In grafischer Hinsicht weiß „DeadCore“ ebenso zu gefallen. Die Entwickler haben eine überaus stilvolle Welt mit der Unity-Engine erschaffen, die durch das reduzierte Artdesign eine stimmige Atmosphäre kreiert und ein sehr flüssiges Gameplay bietet. Oft ertappen wir uns dabei, wie wir zwischen zwei waghalsigen Sprungabschnitten kurz innehalten und die überwältigende Weitsicht genießen, die uns nicht nur einen Überblick über bereits absolvierte Levels bietet, sondern auch das zeigt, was noch auf uns wartet. Dieser Ausblick auf kommende Ereignisse sowie die Allgegenwärtigkeit des überragenden Turms tragen viel zu unserer Motivation bei. Während unserer Reise wollen wir immer weiter und höher kommen. Wir haben das Gefühl, dass in dieser synthetischen Welt am höchsten Punkt des Turms ein Geheimnis auf uns wartet, das wir unbedingt lüften müssen. Je näher wir dem Ziel kommen, desto dunkler und gefährlicher wird es für uns.

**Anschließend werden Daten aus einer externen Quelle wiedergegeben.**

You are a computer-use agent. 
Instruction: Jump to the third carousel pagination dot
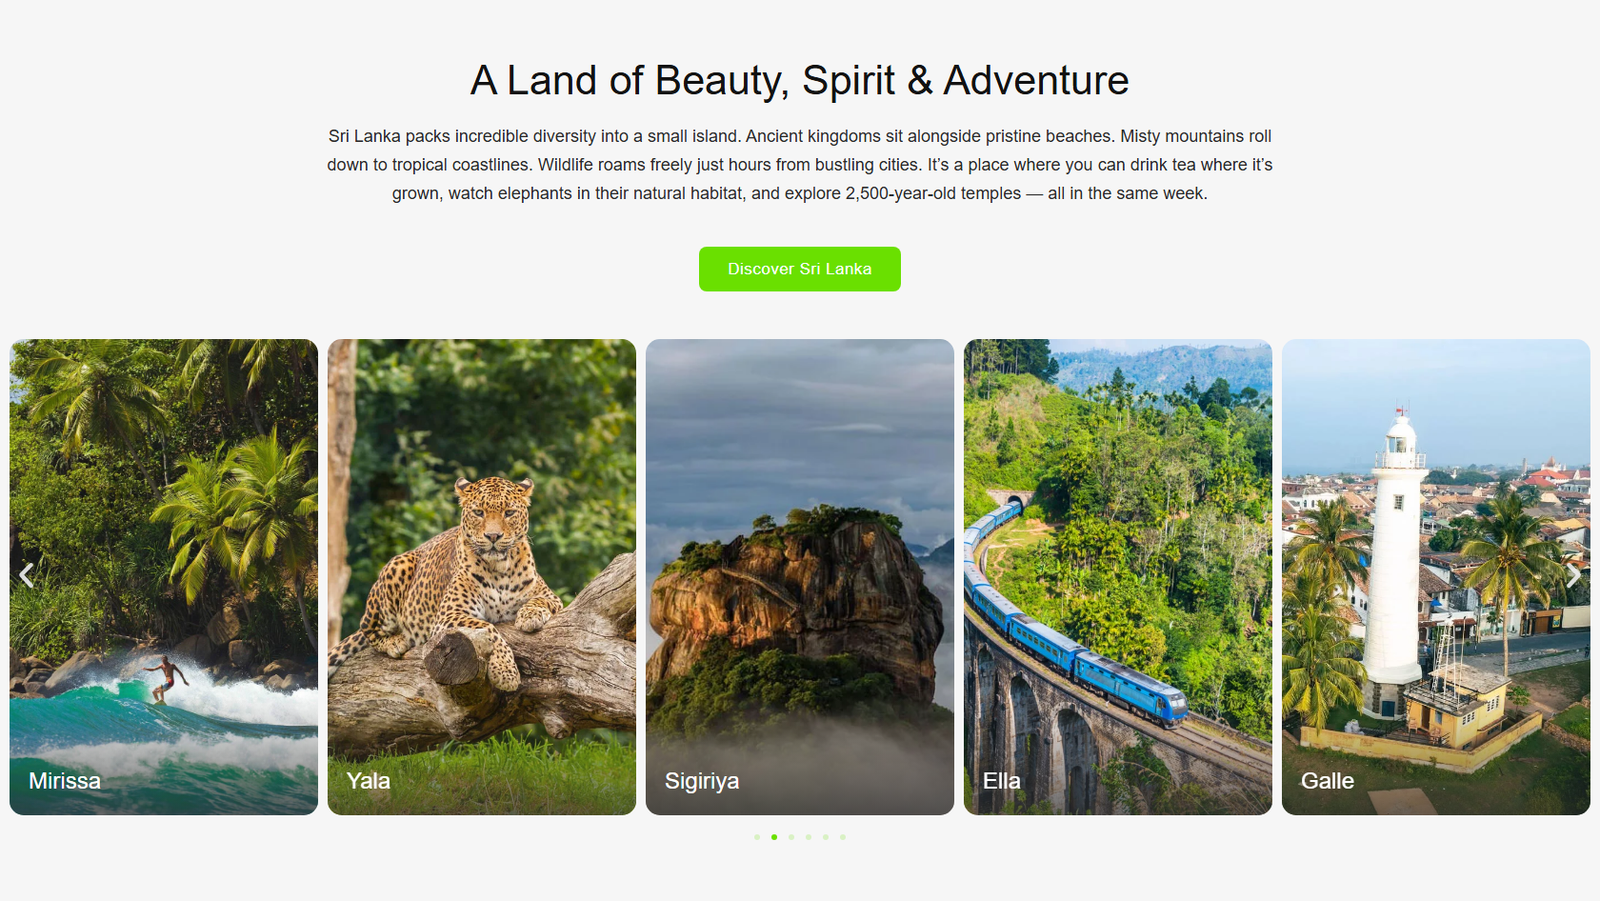(791, 837)
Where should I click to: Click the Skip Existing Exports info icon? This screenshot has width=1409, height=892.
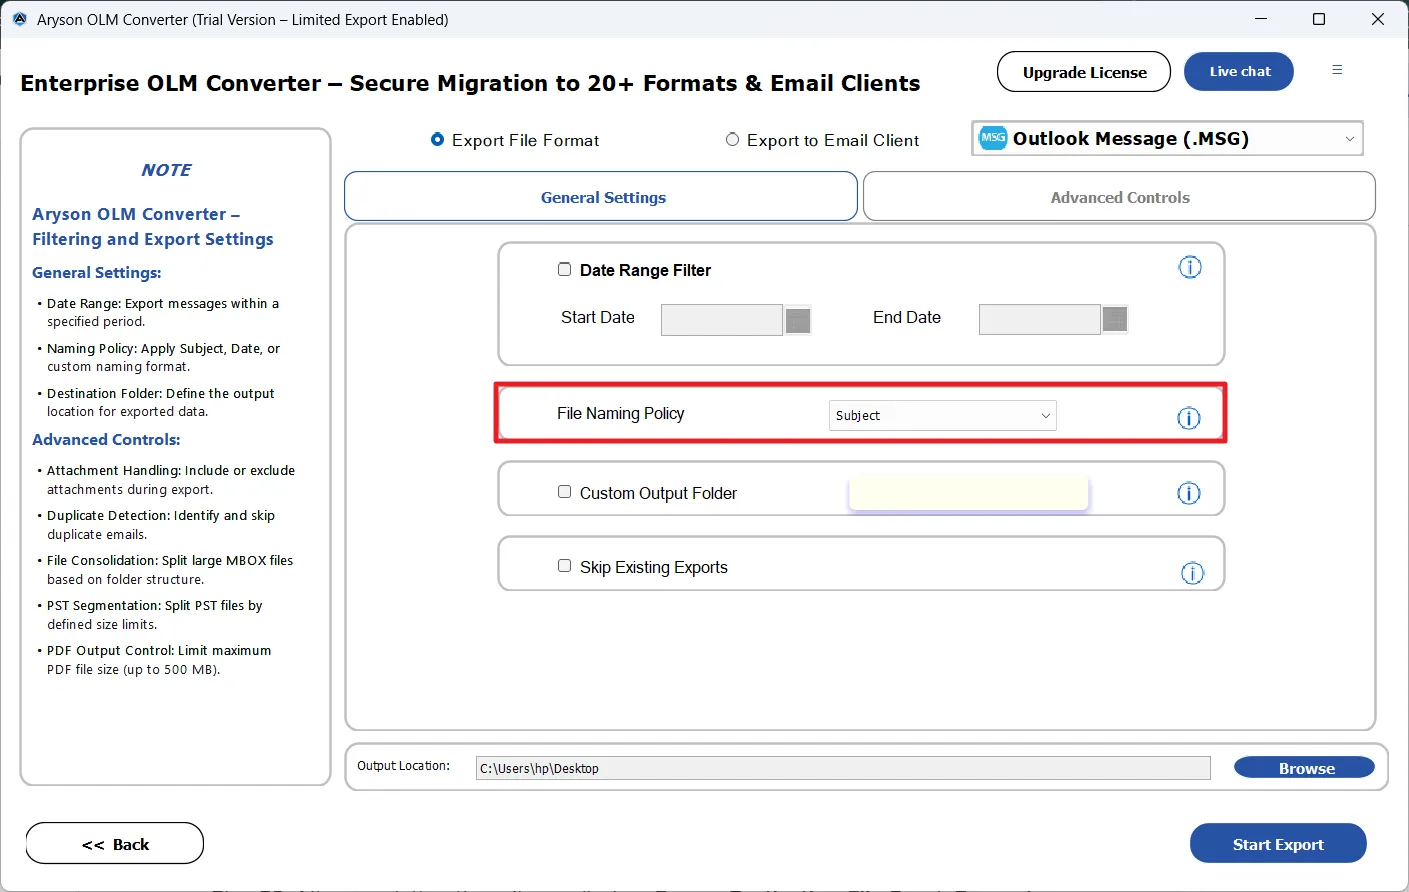pyautogui.click(x=1192, y=573)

Durchhalten ist die Devise
Zum Glück gibt es Kontrollpunkte in Form von grün beleuchteten Kreisen, bei denen wir unseren Fortschritt automatisch speichern und die Plasmasalven unserer SwitchGun wieder aufladen. Eine Energieleiste sowie ein Gameover im klassischen Sinne gibt es in „DeadCore“ nicht. Verfehlen wir eine Plattform und stürzen den Abgrund hinab, werden wir ohne lange Ladezeiten beim zuletzt aktivierten Kontrollpunkt wiedergeboren. Die Verteilung der Kontrollpunkte ist überwiegend fair ausgefallen. Sie sind weit genug entfernt, um die Herausforderung nicht zu schmälern, aber nahe genug, um im Falle eines Scheiterns nicht frustrierend zu wirken. Nur vereinzelt treten Trial-and-Error-Passagen auf, die uns vollste Konzentration bei jedem Handlungsschritt abverlangen.
Die schnelle Regeneration unseres Protagonisten im Falle eines missglückten Sprungs ist wichtig für den Spielfluss, denn in „DeadCore“ scheitern wir oftmals im Sekundentakt. Viele Abschnitte, vor allem im späteren Spielverlauf, erfordern eine gehörige Portion Durchhaltevermögen und Selbstkontrolle, um den nächsten Kontrollpunkt zu erreichen. Dann geht es nicht nur darum, klaffende Abgründe zu überwinden, sondern mit schnellen Reflexen tödlichen Laserbarrieren auszuweichen und bestimmte Felder zu aktivieren, um die Gravitation für kurze Zeit zu unseren Gunsten umzukehren. Schon der kleinste Fehler wird mit einem Neustart am letzten Kontrollpunkt bestraft.
Haben wir die Kampagne erfolgreich abgeschlossen, gibt es mit dem Speedrun-Modus eine besondere Option für all diejenigen Spieler, die den Geschwindigkeitsrausch lieben. Dabei gilt es, die Levels so schnell wie möglich zu absolvieren, um die eigene Bestzeit mit jener der anderen Spieler zu messen. Darüber hinaus lassen sich in den Levels allerlei versteckte Blaupausen finden, die Erzählfragmente, neue Musiktracks oder besondere Kurse freischalten, auf denen wir uns zusätzlich in Zeitduellen gegen andere Spieler austoben können.